Aperçu sur les règles de Babel (2)

Dans un précédent article sur le sujet, je vous parlais de façon très succincte du système de jeu de Babel et de sa façon de gérer les scènes les plus habituelles, qu’elles aient lieu chez nous, dans notre monde, ou bien au cœur d’un monde de livre qui, par nature, peut être d’une incroyable diversité.

Intéressons-nous maintenant, dans ce second article, à un sous-système spécifiquement dédié aux mondes de livres : l’Autorité.

Théoriquement, l’Autorité est le privilège de l’Auteur. Seul le créateur d’un monde imaginaire devait avoir les clefs permettant d’arpenter – mentalement – celui–ci, d’y revenir à volonté et instantanément et, surtout, d’y modifier ce que l’on souhaite. C’est là où réside tout le pouvoir de Biblionaute. Un Biblionaute est un individu qui est capable de devenir temporairement Auteur à la place de l’Auteur. Il peut se faire passer pour lui et ainsi entrer par effraction à l’intérieur d’un monde de livre qui devrait pourtant lui être interdit.

Dans l’absolu, les « réécritures à la volée » des mondes de livres visités sont libres et infinies mais, pour faciliter la prise en main de ce pouvoir par les joueurs, des réécritures usuelles sont proposées dans le livre de base pour servir de guide et d’inspiration aux Biblionautes. Mettons-en une en exemple :

Dans le tiroir du haut

Effet : il est improbable que l’Auteur ait prévu dans ses notes et brouillons préparatoires la totalité des objets usuels qui entourent quotidiennement les personnages du monde de livre. Tout cela reste dans le vaste domaine du non-écrit. Or, le pouvoir des Biblionautes est aussi d’expliciter ce non-écrit. À leur avantage, si possible. Alors, pourquoi cet Imaginé ne posséderait-il pas un flingue qu’il cache dans ce tiroir ? Ou bien un double de ses clefs dans le garage ? Etc. En définitive, le PJ qui exerce son pouvoir d’Autorité peut ajouter au récit n’importe quel objet pour peu que le MJ juge cohérent avec le monde de livre qu’un tel objet puisse se trouver en effet là (contre–exemple : non, Oui–Oui ne cache pas de flingue dans sa table de nuit).

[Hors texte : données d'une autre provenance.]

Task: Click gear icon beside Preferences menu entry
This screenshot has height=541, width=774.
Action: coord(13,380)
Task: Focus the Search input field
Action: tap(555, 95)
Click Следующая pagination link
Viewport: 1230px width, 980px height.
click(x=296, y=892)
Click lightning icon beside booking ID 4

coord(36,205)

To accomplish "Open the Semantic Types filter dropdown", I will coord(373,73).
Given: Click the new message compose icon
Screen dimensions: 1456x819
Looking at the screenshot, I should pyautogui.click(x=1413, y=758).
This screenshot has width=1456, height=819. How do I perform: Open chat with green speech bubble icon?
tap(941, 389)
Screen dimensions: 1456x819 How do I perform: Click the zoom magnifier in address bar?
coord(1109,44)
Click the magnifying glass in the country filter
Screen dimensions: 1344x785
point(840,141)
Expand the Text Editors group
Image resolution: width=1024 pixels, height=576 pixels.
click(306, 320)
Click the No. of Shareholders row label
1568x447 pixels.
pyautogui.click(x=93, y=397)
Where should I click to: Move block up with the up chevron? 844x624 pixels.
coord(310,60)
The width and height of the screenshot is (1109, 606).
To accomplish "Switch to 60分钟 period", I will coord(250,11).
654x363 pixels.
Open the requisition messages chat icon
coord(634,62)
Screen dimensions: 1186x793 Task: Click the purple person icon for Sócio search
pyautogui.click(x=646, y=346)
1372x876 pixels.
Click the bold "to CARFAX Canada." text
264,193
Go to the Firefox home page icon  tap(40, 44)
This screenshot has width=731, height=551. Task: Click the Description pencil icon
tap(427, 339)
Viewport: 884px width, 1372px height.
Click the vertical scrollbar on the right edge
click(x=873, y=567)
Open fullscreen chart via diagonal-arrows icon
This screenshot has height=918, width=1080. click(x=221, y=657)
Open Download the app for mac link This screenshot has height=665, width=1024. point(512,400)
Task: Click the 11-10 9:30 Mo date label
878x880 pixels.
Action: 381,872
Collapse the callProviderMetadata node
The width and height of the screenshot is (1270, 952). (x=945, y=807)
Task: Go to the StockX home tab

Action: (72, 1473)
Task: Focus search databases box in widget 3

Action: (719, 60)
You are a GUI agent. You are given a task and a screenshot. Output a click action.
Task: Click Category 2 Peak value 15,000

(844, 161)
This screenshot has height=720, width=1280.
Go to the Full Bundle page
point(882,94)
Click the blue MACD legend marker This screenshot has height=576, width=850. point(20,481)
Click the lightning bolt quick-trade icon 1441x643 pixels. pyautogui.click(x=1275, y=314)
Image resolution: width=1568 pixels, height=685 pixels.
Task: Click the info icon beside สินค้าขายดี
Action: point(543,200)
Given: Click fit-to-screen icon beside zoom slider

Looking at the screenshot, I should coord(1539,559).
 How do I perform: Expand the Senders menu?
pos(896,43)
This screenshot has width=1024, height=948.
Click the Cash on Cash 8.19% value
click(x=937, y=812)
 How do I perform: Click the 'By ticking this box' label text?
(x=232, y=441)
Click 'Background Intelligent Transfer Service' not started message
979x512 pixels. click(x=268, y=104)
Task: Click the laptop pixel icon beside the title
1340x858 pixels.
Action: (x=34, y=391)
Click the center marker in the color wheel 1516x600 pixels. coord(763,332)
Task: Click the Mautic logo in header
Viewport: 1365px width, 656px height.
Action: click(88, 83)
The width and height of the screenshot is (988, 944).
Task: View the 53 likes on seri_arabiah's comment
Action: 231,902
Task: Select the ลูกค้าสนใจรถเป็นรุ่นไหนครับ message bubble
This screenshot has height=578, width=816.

Pour la règle qui gère l’essentiel de cette « magie » Babelienne, une influence s’est très vite imposée à moi. Puisqu’il s’agissait de donner aux joueurs un très grand pouvoir, quasiment celui d’un dieu en fait, en tout cas de l’auteur donc du créateur du monde, j’ai tout de suite pensé à un sous-système qui m’a toujours fasciné : les demandes d’intervention divine dans Runequest.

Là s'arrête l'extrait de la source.